Caves of Qud

Rarely does a video game come along that resets my entire thinking about video games and their possibilities. 

The first such game was on an Apple II in my neighbor's garage. There was a starship building and combat game where you could control every aspect of your ship's design. Playing this with my neighbor one afternoon introduced me to the concept of a Phyrric victory. I had boarded his ships that were going so fast I couldn't turn them or slow them down enough to avoid them colliding with local planets or my own ships. This has stayed with me from when I was a young teen. Still don't know the name of this game or what it would even be called.

In high school, I was introduced to the game Starflight, a masterpiece of gaming that I still play occasionally. This game was so "open world" that the contemporary definition wouldn't fit it. You can land on any planet, drive around, look at alien life, collect it, sell it, kill it, go mining, etc. You can staff your ship with your own custom crew and train them, you can do research, you can study alien languages, you can engage in space piracy and combat or be a diplomat - it's really totally your call. I loved playing this game, it was, in my imagination and in my play, akin to what I currently visually experience in No Man's Sky. Starflight did not have anything other than rudimentary graphics, but the experience of play - the real drama of it - happened in my imagination as I talked about it with my friend who introduced me to the game. Starflight 2 came out soon after and it was even better. Not graphically, but narratively. 

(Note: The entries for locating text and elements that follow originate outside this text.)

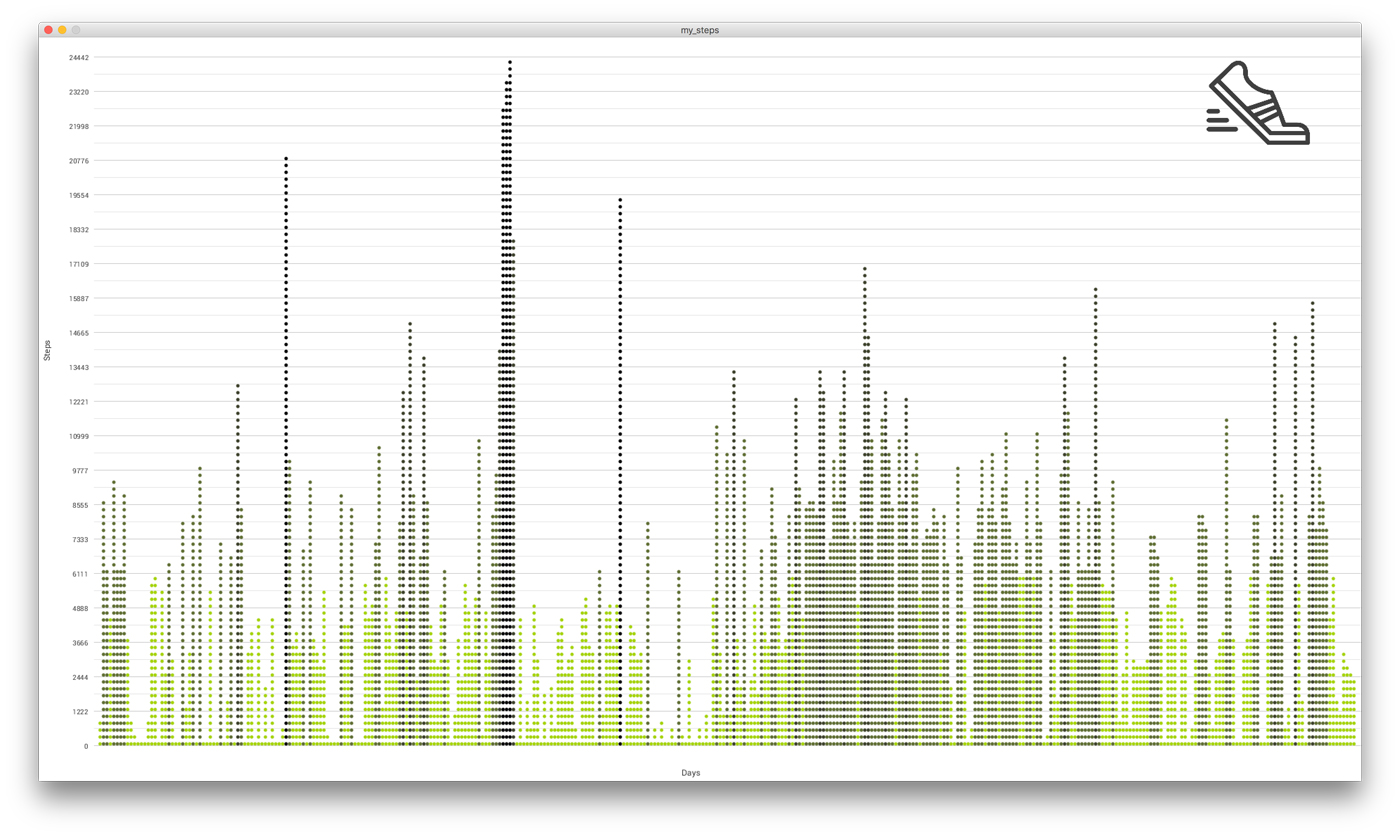The image size is (1400, 836).
Task: Click the my_steps window title
Action: coord(699,30)
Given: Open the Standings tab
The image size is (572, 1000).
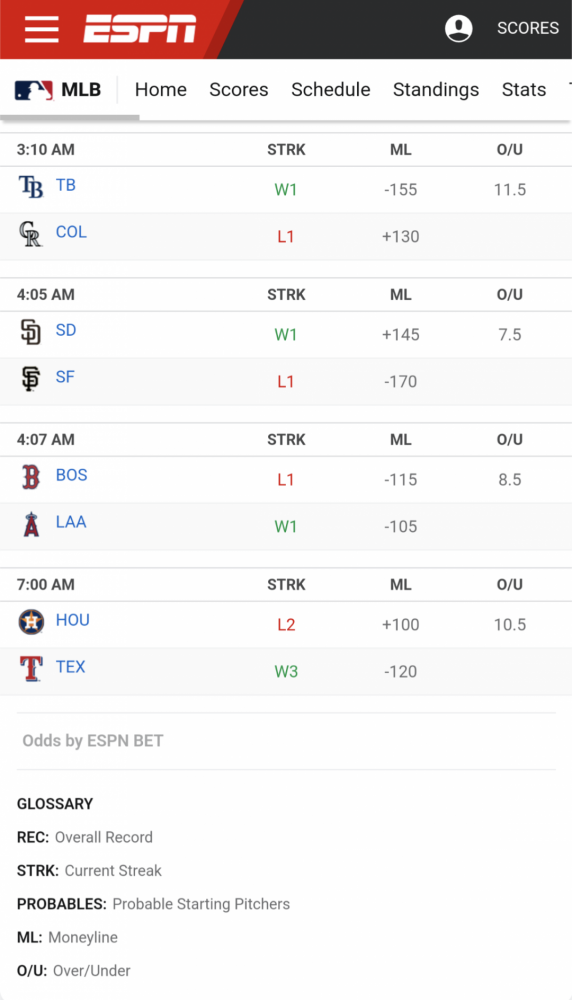Looking at the screenshot, I should pyautogui.click(x=436, y=90).
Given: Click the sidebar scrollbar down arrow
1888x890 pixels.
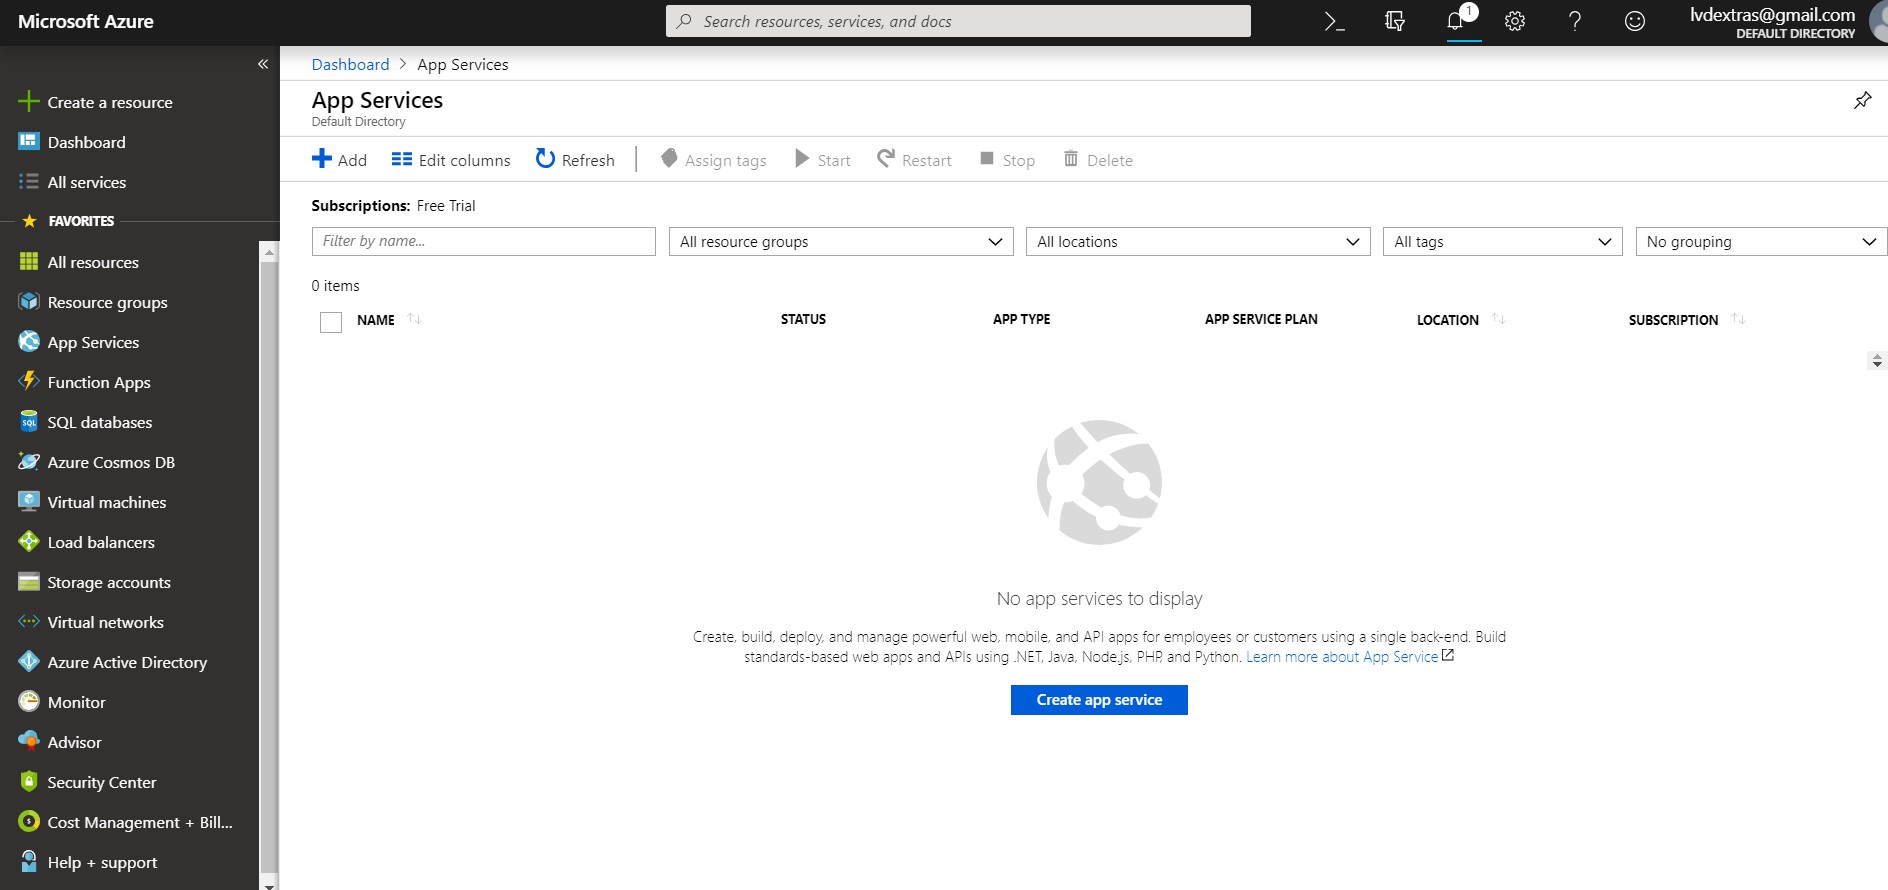Looking at the screenshot, I should click(268, 884).
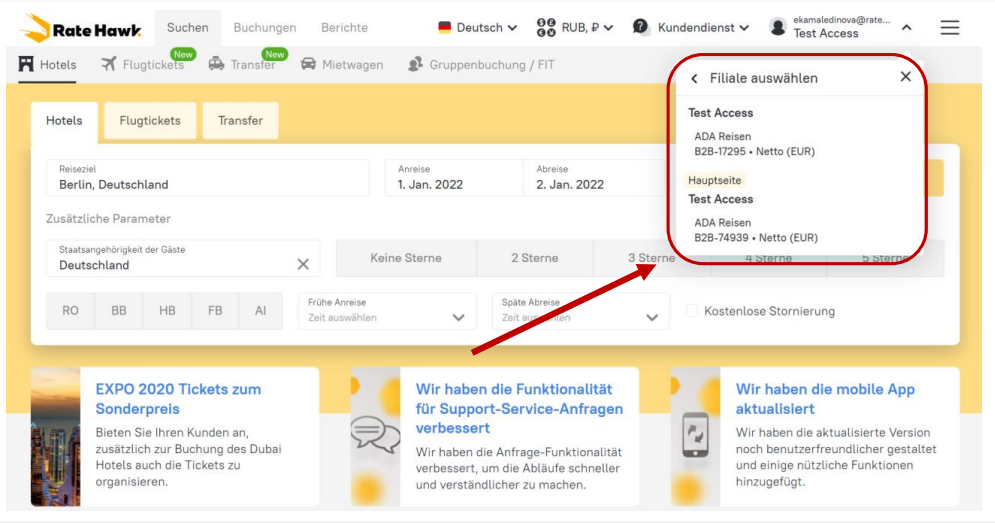Switch to the Flugtickets search tab
The width and height of the screenshot is (995, 523).
pos(150,121)
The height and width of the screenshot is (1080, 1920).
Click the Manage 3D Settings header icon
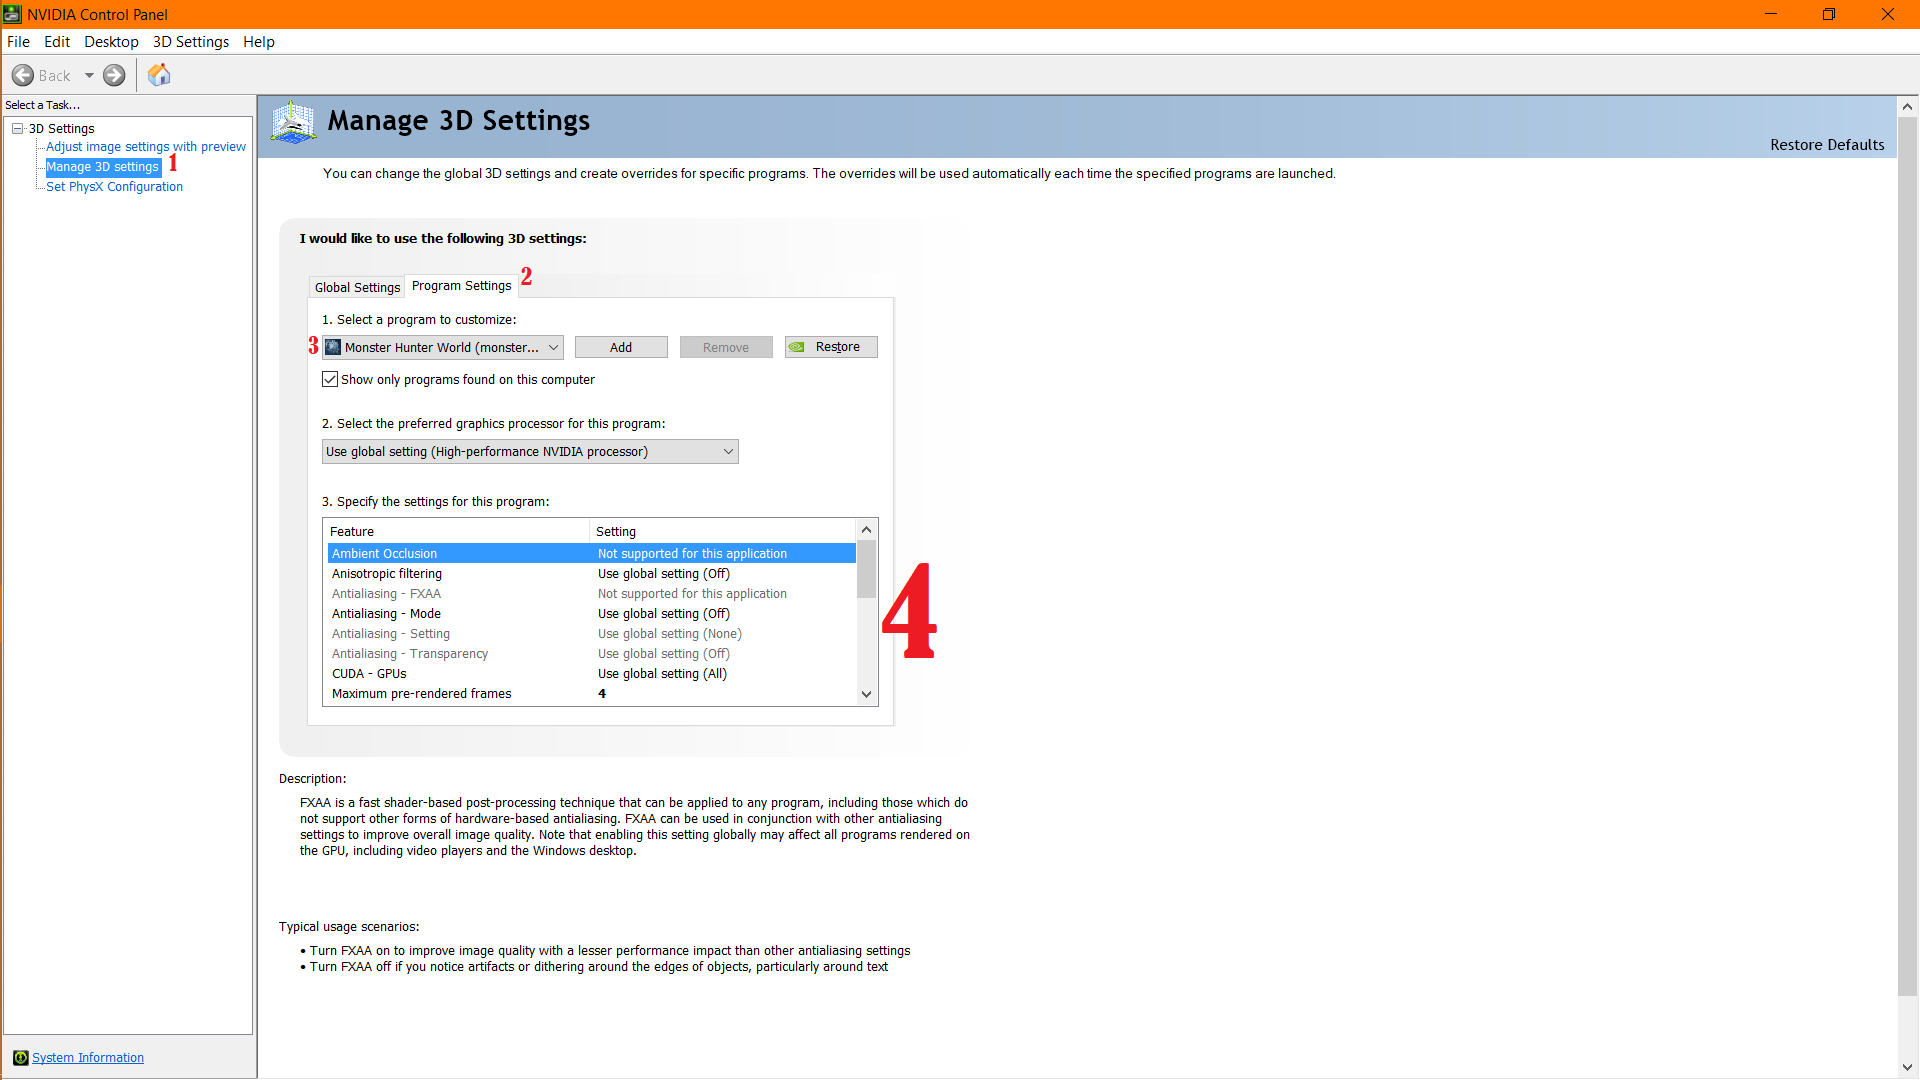(x=293, y=122)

Caves of Qud is a successor to this kind of gaming, where in my imagination I have a more graphically-intense narrative and scene than what's happening on the screen. Totally adjacent to all this gameplay was my obsession with Dungeons & Dragons, still got it but don't play at all anymore these days, where everything valuable about the game was in the vibrancy that was both an ingredient and the creation of the stories the game produced. We were producing the narrative, with a few random bits of chance thrown in with dice rolls. This is what Caves is like. 

In the clip above I'm doing great, walking through a canyon with my horse companion feeling pretty confident I can take anything on. Once I enter the canyon to the north, two flying snake creatures instantly immolate me, and before I can really think about my next move (which should have been to douse myself in water that I was carrying) I decided to retreat. The amount of time it took to walk away meant I burned to death. 

Every game in Caves, at least the way it is meant to play, is as a one-shot. The world, your character, everything goes away at the end of the run. The world, the ruins and the various historical twists and turns of the religion and politics of the world will change significantly in the next run. 

My current interest is in the randomly generated books in the world. I like collecting them and bringing them to the librarian in the desert. It's a bit of a harsh run with a lot of dangers, but what isn't? In my mind I'm thinking about the narratives I've read about the early Buddhist scholars carrying the books of their faith through the Khyber pass to Tibet. An analogue that no video game should be making anyone think about, really. 

These experiences are making me re-think the concept of "immersion" in gaming and what it might mean. As a concept it's pretty thin, ironically, the way it's used today. I think there are some interesting things going on here in my experience that might make for a decent essay. Immersive games have always been around, but they have nothing to do with graphical fidelity. It all has to do with the rhetorical concept of invention. But I don't want to spoil the essay here. I'm just waiting for an update to a game to download and it's taking forever. Another advantage of the graphical place-holder game over the very well designed visual fondant of today's games.